INFORMATION:
*-*-*
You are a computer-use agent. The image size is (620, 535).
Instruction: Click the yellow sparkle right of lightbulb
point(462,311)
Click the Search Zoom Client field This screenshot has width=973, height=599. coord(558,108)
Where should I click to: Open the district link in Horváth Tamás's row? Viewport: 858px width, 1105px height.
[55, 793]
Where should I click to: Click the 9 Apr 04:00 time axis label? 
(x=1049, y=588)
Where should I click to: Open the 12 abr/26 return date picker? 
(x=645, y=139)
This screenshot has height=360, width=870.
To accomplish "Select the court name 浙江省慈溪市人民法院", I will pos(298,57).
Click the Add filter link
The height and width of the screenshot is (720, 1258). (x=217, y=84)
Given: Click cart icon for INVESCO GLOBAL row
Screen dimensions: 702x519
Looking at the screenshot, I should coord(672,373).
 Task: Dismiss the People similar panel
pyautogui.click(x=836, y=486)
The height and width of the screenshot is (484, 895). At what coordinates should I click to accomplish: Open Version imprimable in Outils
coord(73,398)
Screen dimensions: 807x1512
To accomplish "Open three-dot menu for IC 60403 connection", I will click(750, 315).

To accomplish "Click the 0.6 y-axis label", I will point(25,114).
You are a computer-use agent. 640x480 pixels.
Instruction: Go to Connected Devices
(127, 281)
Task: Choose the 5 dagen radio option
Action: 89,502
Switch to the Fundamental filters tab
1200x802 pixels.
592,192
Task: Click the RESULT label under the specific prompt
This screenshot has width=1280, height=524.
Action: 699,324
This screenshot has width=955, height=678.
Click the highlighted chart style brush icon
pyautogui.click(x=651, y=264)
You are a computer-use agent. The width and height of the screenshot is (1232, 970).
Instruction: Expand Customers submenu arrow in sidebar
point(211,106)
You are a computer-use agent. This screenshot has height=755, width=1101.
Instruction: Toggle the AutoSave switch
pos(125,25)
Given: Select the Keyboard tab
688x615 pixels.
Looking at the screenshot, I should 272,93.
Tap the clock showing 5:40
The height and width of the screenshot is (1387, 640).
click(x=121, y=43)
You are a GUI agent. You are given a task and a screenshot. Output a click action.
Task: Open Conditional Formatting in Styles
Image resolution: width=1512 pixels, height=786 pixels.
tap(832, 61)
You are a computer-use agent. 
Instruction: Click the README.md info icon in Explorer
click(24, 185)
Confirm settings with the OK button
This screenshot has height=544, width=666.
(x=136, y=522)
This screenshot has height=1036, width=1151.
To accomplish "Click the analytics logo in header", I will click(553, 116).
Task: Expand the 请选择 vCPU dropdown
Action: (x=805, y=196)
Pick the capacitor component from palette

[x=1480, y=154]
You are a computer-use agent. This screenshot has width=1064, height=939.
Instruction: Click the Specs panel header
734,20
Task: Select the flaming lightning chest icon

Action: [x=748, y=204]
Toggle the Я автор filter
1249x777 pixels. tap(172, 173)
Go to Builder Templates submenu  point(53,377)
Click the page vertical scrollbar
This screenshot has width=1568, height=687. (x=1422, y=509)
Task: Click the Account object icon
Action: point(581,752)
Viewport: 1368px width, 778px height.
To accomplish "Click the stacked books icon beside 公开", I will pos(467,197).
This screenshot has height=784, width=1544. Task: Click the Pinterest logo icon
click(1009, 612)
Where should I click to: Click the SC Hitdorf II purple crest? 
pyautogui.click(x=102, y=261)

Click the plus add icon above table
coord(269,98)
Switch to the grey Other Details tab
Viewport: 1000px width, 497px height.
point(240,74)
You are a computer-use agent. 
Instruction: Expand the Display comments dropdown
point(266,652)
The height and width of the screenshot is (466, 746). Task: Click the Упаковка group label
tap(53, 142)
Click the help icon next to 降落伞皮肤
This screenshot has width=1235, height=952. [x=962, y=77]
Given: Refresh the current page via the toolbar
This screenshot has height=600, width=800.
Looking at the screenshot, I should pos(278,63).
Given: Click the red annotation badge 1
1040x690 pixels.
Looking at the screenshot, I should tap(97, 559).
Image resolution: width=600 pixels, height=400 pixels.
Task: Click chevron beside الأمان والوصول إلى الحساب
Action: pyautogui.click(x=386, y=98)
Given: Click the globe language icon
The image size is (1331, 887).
*-*-*
EXERCISE DETAILS: A single number is required: how many lines in the material hold the word "agent".

RESULT: 8